The depth buffer maintains a Z-value per pixel. When a triangle is rasterized, each pixel's depth is interpolated from the three vertex depths using barycentric weights. If the new depth is less than the stored depth (closer to camera), both the depth buffer and the color buffer are updated. This provides correct occlusion without needing to sort triangles.

void rasterizeTriangle(const Vertex& v0, const Vertex& v1, const Vertex& v2, Buffer& buf) {
    // 1. Bounding box
    int minX = std::max(0, std::min({v0.x, v1.x, v2.x}));
    int maxX = std::min(buf.width - 1, std::max({v0.x, v1.x, v2.x}));
    int minY = std::max(0, std::min({v0.y, v1.y, v2.y}));
    int maxY = std::min(buf.height - 1, std::max({v0.y, v1.y, v2.y}));

    // Precompute denominator (2x triangle area)
    float denom = (v1.y - v2.y) * (v0.x - v2.x) + (v2.x - v1.x) * (v0.y - v2.y);
    if (std::abs(denom) < 1e-5) return; // Skip degenerate triangles

    for (int y = minY; y <= maxY; y++) {
        for (int x = minX; x <= maxX; x++) {
            // 2. Barycentric coordinates
            float w0 = ((v1.y - v2.y) * (x - v2.x) + (v2.x - v1.x) * (y - v2.y)) / denom;
            float w1 = ((v2.y - v0.y) * (x - v2.x) + (v0.x - v2.x) * (y - v2.y)) / denom;
            float w2 = 1.0f - w0 - w1;

            // 3. Inside test
            if (w0 >= 0 && w1 >= 0 && w2 >= 0) {
                // 4. Depth interpolation
                float z = w0 * v0.z + w1 * v1.z + w2 * v2.z;

                // 5. Depth test
                if (z < buf.depth[y * buf.width + x]) {
                    buf.depth[y * buf.width + x] = z;
                    buf.pixels[y * buf.width + x] = shadePixel(v0, v1, v2, w0, w1, w2);
                }
            }
        }
    }
}

Lighting Model

Multi-light shading with backface culling provides visual depth. I use three orthogonal lights because a single light creates harsh shadows. The main light mimics a "sun" position, and two orthogonal lights ensure no face is ever completely dark.
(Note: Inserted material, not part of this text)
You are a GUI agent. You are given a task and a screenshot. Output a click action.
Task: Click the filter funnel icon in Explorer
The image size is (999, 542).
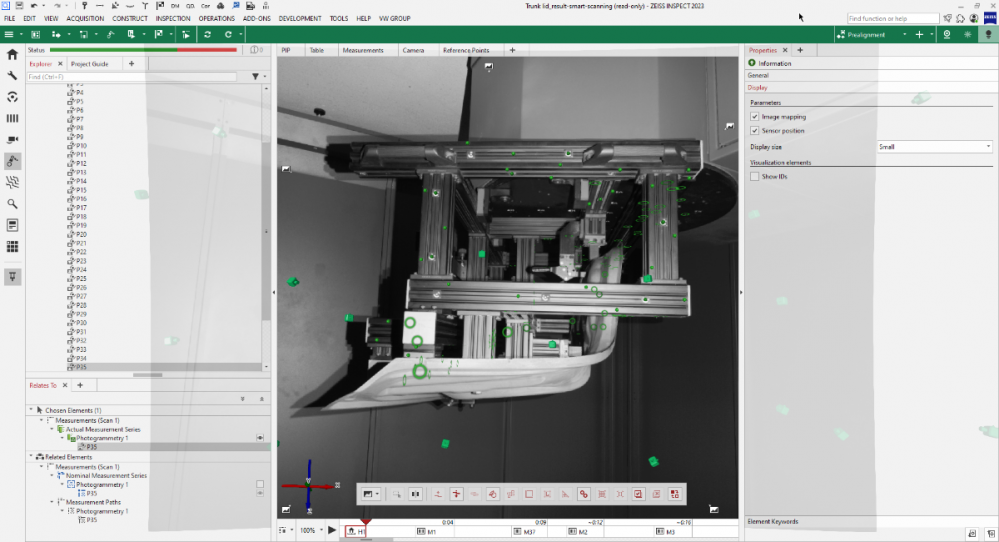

Per-face lighting computation starts by checking the face normal n against the view vector for backface culling. For visible faces, the system computes ndotl using Lambert's cosine law. After accumulation, an ambient term is added to prevent pure black faces. Wire color encodes charge (game state) while shade encodes geometry (depth).

// Lambert's cosine law
float ndotl = std::max(0.0f, v3_dot(n, v3_scale(lightDirs[li], -1.0f)));
shade += ndotl * 0.5f;

// Apply lighting to wire color (color from charges, brightness from lighting)
Color wireCol = getWireColor(v.wireType, v.charge);
uint8_t rC = (uint8_t)clampv(int(wireCol.r * shade), 0, 255);

Camera System

The camera system supports both perspective and orthographic projection with orbit, pan, and zoom controls. Spherical coordinates provide an orbit camera where yaw is horizontal rotation, Pitch is vertical rotation, and Distance is the zoom level.
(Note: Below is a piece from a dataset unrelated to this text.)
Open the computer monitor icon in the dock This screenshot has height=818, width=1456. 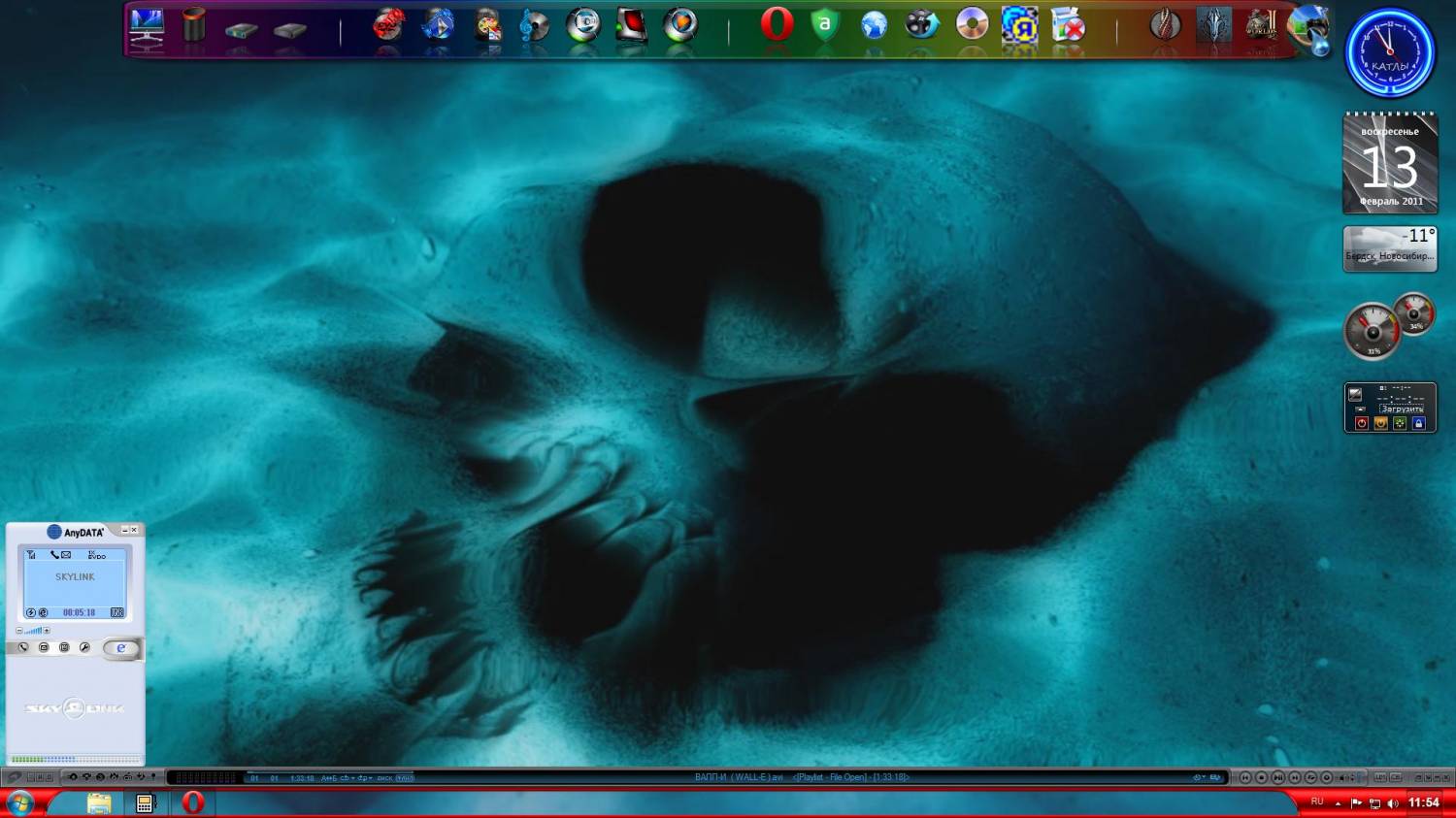[147, 26]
An orthonormal camera basis transforms world coordinates to camera space. Perspective projection divides by depth to create the converging-lines effect, while Orthographic projection uses fixed scale with no depth division, useful for technical drawings.

Future Work

Above is the chip blueprint editor which is still a work-in-progress. Plans include to allow for chips to be treated as blackboxes such that only their truth-table and propagation delay is preserved. This further reduces simulation times as the truth-table can be precalculated.